修改完 重启 cloudcore kubectl delete pod cloudcore-776ffcbbb9-s6ff8 -n kubeedge
配置 edgecore 模块,配置 metaServer=true 和 clusterDNS
1 2 3 4 5 6 7 8 9 10 11 12 13 14 15 16 17 18 19 20 21 | $ vim /etc/kubeedge/config/edgecore.yaml modules: ... metaManager: metaServer: enable: true //配置这里 ... modules: ... edged: ... tailoredKubeletConfig: ... clusterDNS: //配置这里 - 169.254.96.16 ... //重启edgecore $ systemctl restart edgecore |
---|
修改完 验证是否修改成功
1 2 3 | $ curl 127.0.0.1:10550/api/v1/services {"apiVersion":"v1","items":[{"apiVersion":"v1","kind":"Service","metadata":{"creationTimestamp":"2021-04-14T06:30:05Z","labels":{"component":"apiserver","provider":"kubernetes"},"name":"kubernetes","namespace":"default","resourceVersion":"147","selfLink":"default/services/kubernetes","uid":"55eeebea-08cf-4d1a-8b04-e85f8ae112a9"},"spec":{"clusterIP":"10.96.0.1","ports":[{"name":"https","port":443,"protocol":"TCP","targetPort":6443}],"sessionAffinity":"None","type":"ClusterIP"},"status":{"loadBalancer":{}}},{"apiVersion":"v1","kind":"Service","metadata":{"annotations":{"prometheus.io/port":"9153","prometheus.io/scrape":"true"},"creationTimestamp":"2021-04-14T06:30:07Z","labels":{"k8s-app":"kube-dns","kubernetes.io/cluster-service":"true","kubernetes.io/name":"KubeDNS"},"name":"kube-dns","namespace":"kube-system","resourceVersion":"203","selfLink":"kube-system/services/kube-dns","uid":"c221ac20-cbfa-406b-812a-c44b9d82d6dc"},"spec":{"clusterIP":"10.96.0.10","ports":[{"name":"dns","port":53,"protocol":"UDP","targetPort":53},{"name":"dns-tcp","port":53,"protocol":"TCP","targetPort":53},{"name":"metrics","port":9153,"protocol":"TCP","targetPort":9153}],"selector":{"k8s-app":"kube-dns"},"sessionAffinity":"None","type":"ClusterIP"},"status":{"loadBalancer":{}}}],"kind":"ServiceList","metadata":{"resourceVersion":"377360","selfLink":"/api/v1/services"}} |
---|
安装 edgemesh
1 2 3 4 5 6 | git clone https://github.com/kubeedge/edgemesh.git cd edgemesh kubectl apply -f build/crds/istio/ kubectl apply -f build/agent/resources/ |
---|
edgemesh部署完成后,edge节点上的node-exporter中的两个境变量还是空的,也无法访问kubernetes.default.svc.cluster.local:443,原因是该pod中的dns服务器配置错误,应该是169.254.96.16的,但是却是跟宿主机一样的dns配置。

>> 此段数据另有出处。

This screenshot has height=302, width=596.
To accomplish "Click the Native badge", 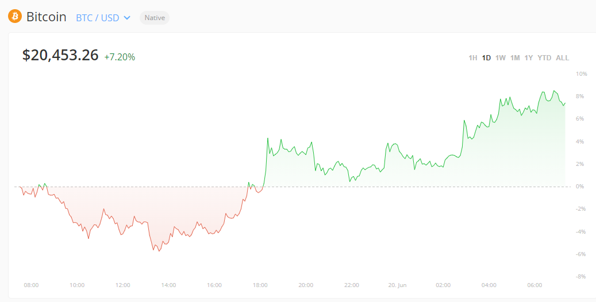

1 2 3 4 | kubectl exec -it node-exporter-hcmfg -n kubesphere-monitoring-system -- sh Defaulted container "node-exporter" out of: node-exporter, kube-rbac-proxy $ cat /etc/resolv.conf nameserver 127.0.0.53 |
---|
将dnsPolicy修改为ClusterFirstWithHostNet,之后重启node-exporter,dns的配置正确
kubectl edit ds node-exporter -n kubesphere-monitoring-system
dnsPolicy: ClusterFirstWithHostNet
hostNetwork: true
vim /etc/systemd/system/edgecore.service
1 2 | Environment=METASERVER_DUMMY_IP=kubernetes.default.svc.cluster.local Environment=METASERVER_DUMMY_PORT=443 |
---|
修改完重启 edgecore
1 2 | systemctl daemon-reload systemctl restart edgecore |
---|
node-exporter 变成 running!!!!
在边缘节点 curl http://127.0.0.1:9100/metrics
可以发现 采集到了边缘节点的数据。
部署 1.17.0版本注意,需要支持边缘 Pods 使用 InClusterConfig 访问 Kube-APIServer ,所以要配置指定 cloudCore.featureGates.requireAuthorization=true 以及 cloudCore.modules.dynamicController.enable=true。 详情可以查看 KubeEdge 公众号文章
1 | keadm init --advertise-address=10.108.96.24 --set cloudCore.featureGates.requireAuthorization=true,cloudCore.modules.dynamicController.enable=true --kubeedge-version=v1.17.0 |
---|
1 2 3 4 5 6 7 8 9 | apiVersion: edgecore.config.kubeedge.io/v1alpha2 kind: EdgeCore featureGates: requireAuthorization: true modules: ... metaManager: metaServer: enable: true |
---|
修改完重启 edgecore
1 2 | systemctl daemon-reload systemctl restart edgecore |
---|
发现 node-exporter 里面的容器报错:Unable to authenticate the request due to an error: tokenreviews.authentication.k8s.io is forbidden: User "system:serviceaccount:kubeedge:cloudcore" cannot create resource "tokenreviews" in API group "authentication.k8s.io" at the cluster scope
因为 cloudcore 没有权限,所以创建一个 clusterrolebinding
1 | kubectl create clusterrolebinding cloudcore-promethus-binding --clusterrole=cluster-admin --serviceaccount=kubeedge:cloudcore |
---|
创建完 clusterrolebinding 就可以查询到边缘节点的监控信息了。